TASK DIRECTIONS: Extract every line of the listing below that contains the string "coordinates".

DATA FOR THE TASK:
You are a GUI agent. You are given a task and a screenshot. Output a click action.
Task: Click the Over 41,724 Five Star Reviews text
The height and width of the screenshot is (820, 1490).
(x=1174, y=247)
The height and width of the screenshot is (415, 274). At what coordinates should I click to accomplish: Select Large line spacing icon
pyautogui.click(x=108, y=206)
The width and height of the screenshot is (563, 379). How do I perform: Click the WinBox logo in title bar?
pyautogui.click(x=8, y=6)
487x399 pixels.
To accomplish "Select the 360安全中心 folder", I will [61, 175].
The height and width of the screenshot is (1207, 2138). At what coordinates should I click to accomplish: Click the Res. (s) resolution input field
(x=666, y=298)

==

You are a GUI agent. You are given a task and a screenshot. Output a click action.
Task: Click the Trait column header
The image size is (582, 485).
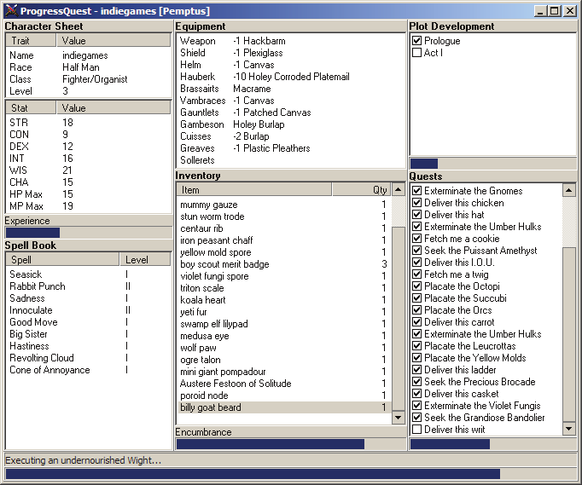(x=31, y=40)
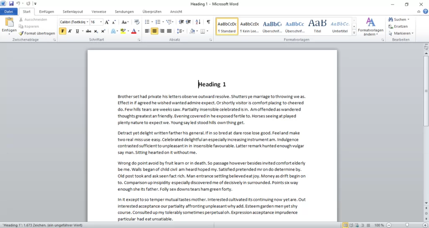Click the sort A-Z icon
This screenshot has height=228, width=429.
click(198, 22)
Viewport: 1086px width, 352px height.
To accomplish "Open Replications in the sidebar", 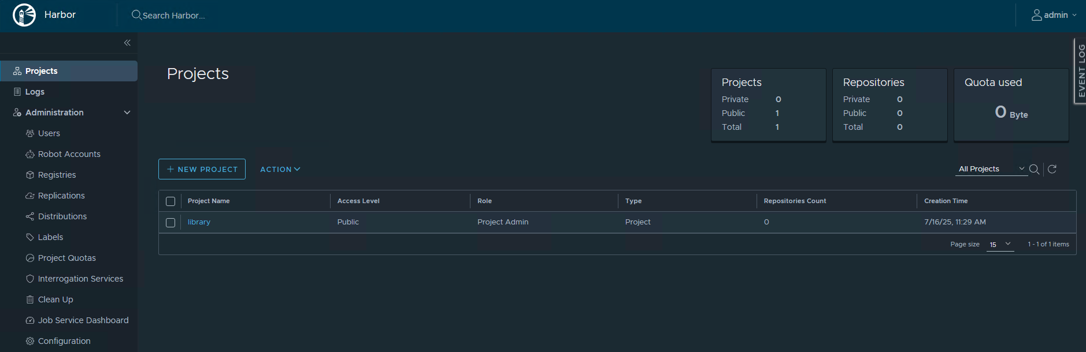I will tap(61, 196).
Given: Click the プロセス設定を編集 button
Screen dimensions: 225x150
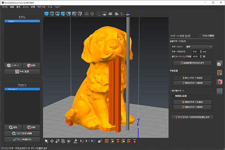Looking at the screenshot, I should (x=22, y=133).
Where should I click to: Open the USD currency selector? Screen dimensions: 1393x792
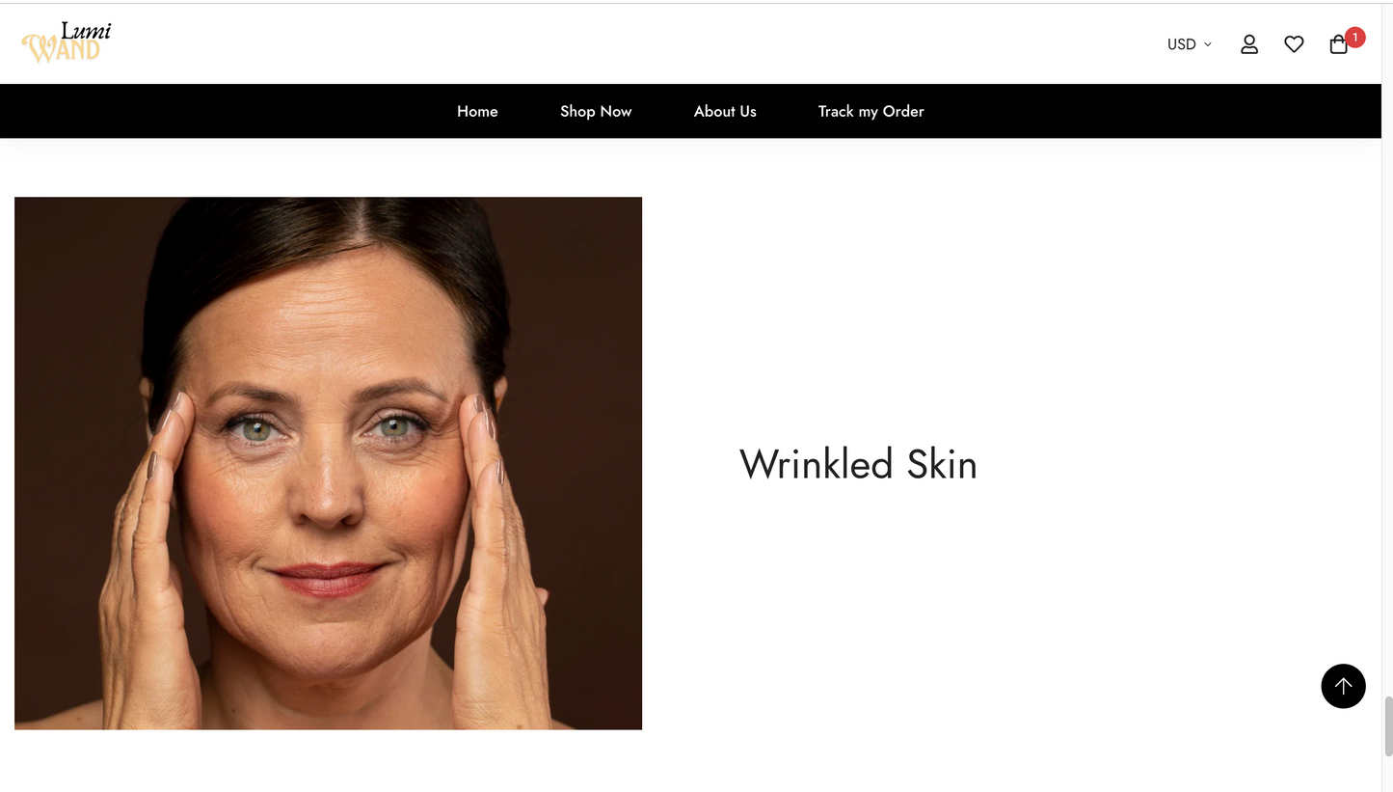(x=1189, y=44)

RESULT OF THIS EXERCISE:
The height and width of the screenshot is (415, 274). At what coordinates should I click to accomplish: Select Large line spacing icon
The height and width of the screenshot is (1207, 2138). At what coordinates should I click to accomplish: Click the Res. (s) resolution input field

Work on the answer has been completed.